> [Written request] Could you rewrite the rows below, swapping "screenshot" for "screen capture" everywhere and keeping everything else the same, with the pictures omitted?

>>>

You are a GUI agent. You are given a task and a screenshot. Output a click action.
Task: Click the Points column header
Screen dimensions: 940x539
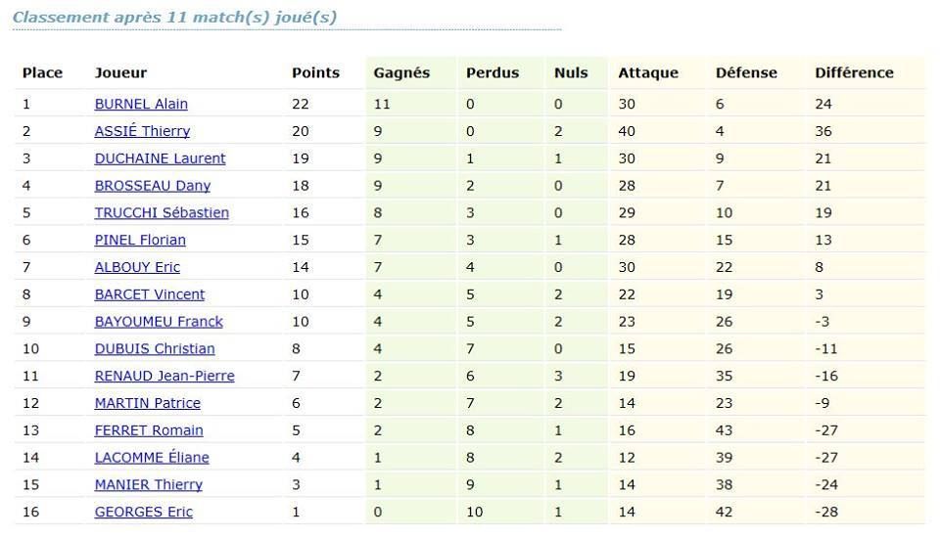[316, 73]
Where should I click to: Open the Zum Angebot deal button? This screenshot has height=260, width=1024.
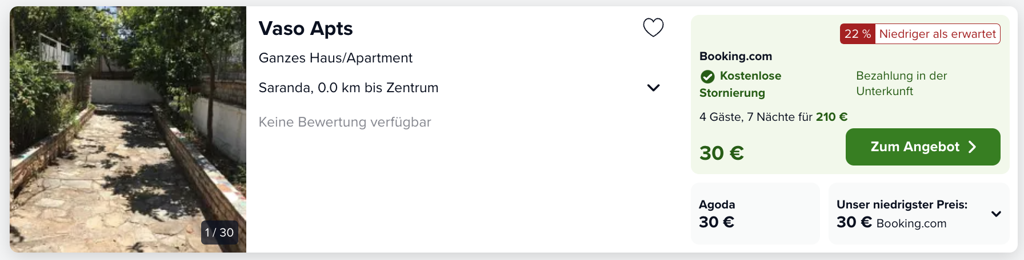[923, 147]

<<<

> [Correct result]
You are a GUI agent. You are given a task and a screen capture. Output a click action.
Task: Click the Points column header
Screen dimensions: 940x539
[316, 73]
Where should I click to: Open the Zum Angebot deal button? This screen capture has height=260, width=1024.
[923, 147]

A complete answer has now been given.